YOUR SILENT NEIGHBORS, Anson Case, Farmer
by David K. Leff
Town Poet Laureate and Deputy Town Historian
A captain in the Civil War, Anson Case (1791-1876) owned a farm in the far north of town near the Barkhamsted line. He had “long been one of the most energetic and thorough of our influential and prominent citizens,” the Hartford Courant reported when he died. He farmed “with the most untiring industry” and “accumulated a handsome property.” Few men, the paper observed, “were able to perform the amount of labor in a life-time that he performed.”

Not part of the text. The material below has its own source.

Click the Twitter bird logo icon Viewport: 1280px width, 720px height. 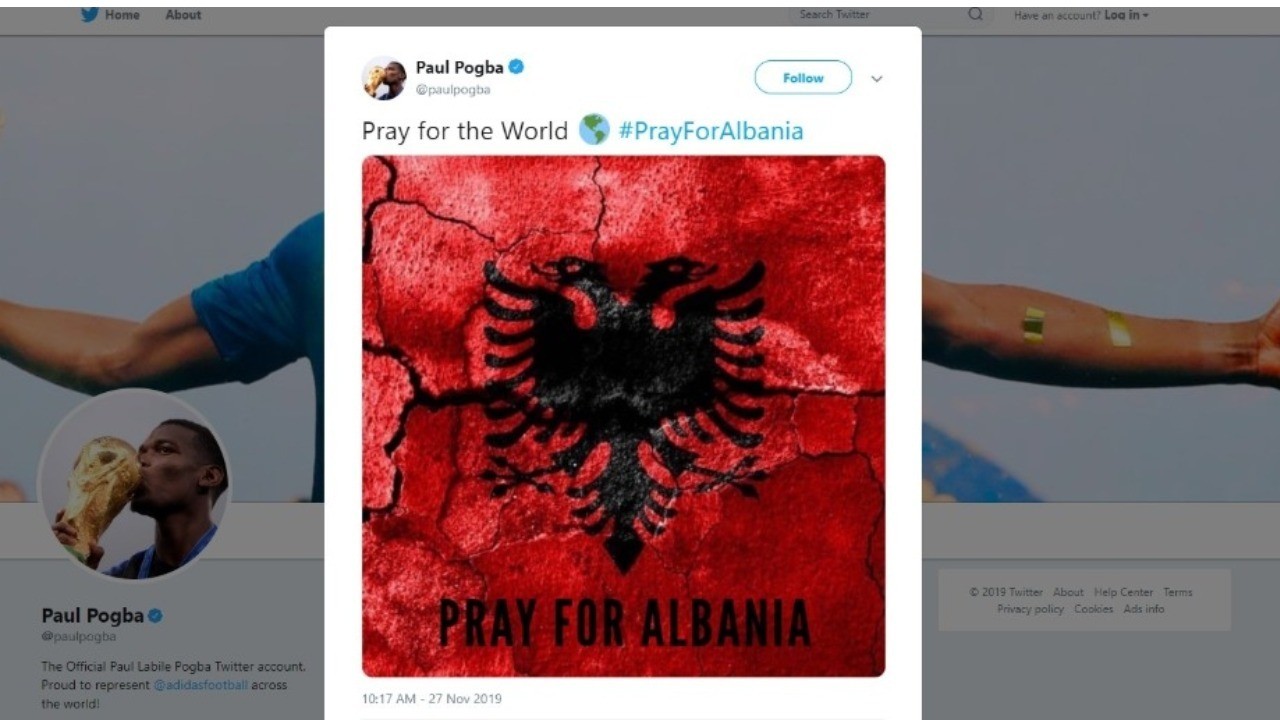point(90,14)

Although public spirited, he was shy and only reluctantly served two terms on the board of selectmen, in 1849 and the early 1850s. As a young man, the bashful Case went to the home of his future bride in order to be married. He walked “across the lots so no one would see him,” according to Mrs. Jesse Case Thompson in a historical address she read at the Washington Hill church in 1934. “Imagine his consternation on reaching the house, to see the road filled with teams [of horses] of many descriptions. On the previous Sunday the bride’s father, Obed Case, arose in church and said ‘My darter [sic] Rachel is going to be married next Thursday and I want you all to come to the wedding.”
Anson and Rachel Case were married in 1811. The couple had a son and daughters.

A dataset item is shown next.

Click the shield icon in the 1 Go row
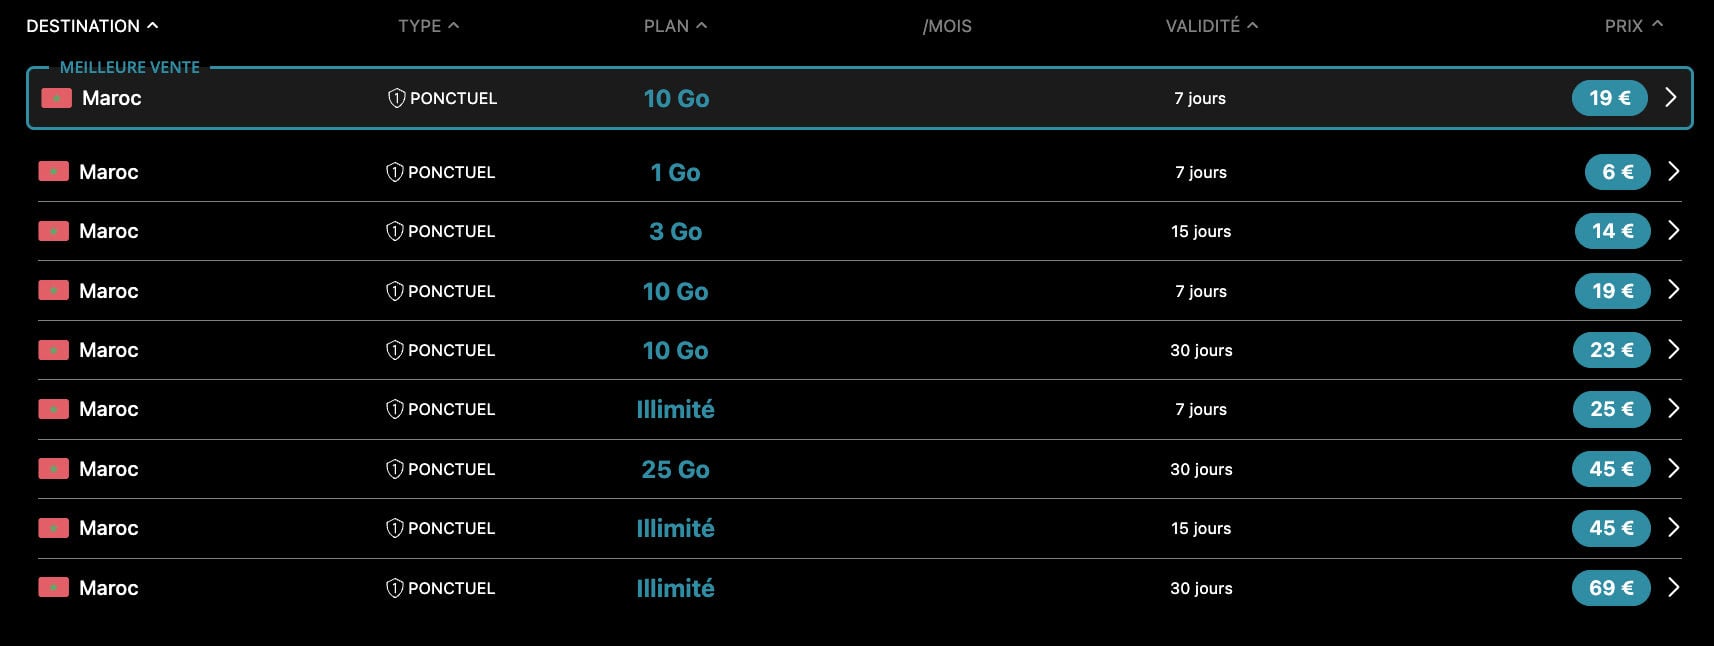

Devoted to church, Case and his wife donated cushions in 1874. They were still in use 60 years later. In Case’s will, he left $1,000 to the church and divided his property among his children and grandchildren.
Although “always very robust and healthy,” according to the Courant, Case suffered a paralytic stroke two weeks before he died.
Anson Case is buried in the North Canton Cemetery, North Canton.
“Your Silent Neighbors” introduces readers to people out of Canton’s past. Readers are encouraged to visit these gravesites and pay their respects to the people who have helped make our community what it is today.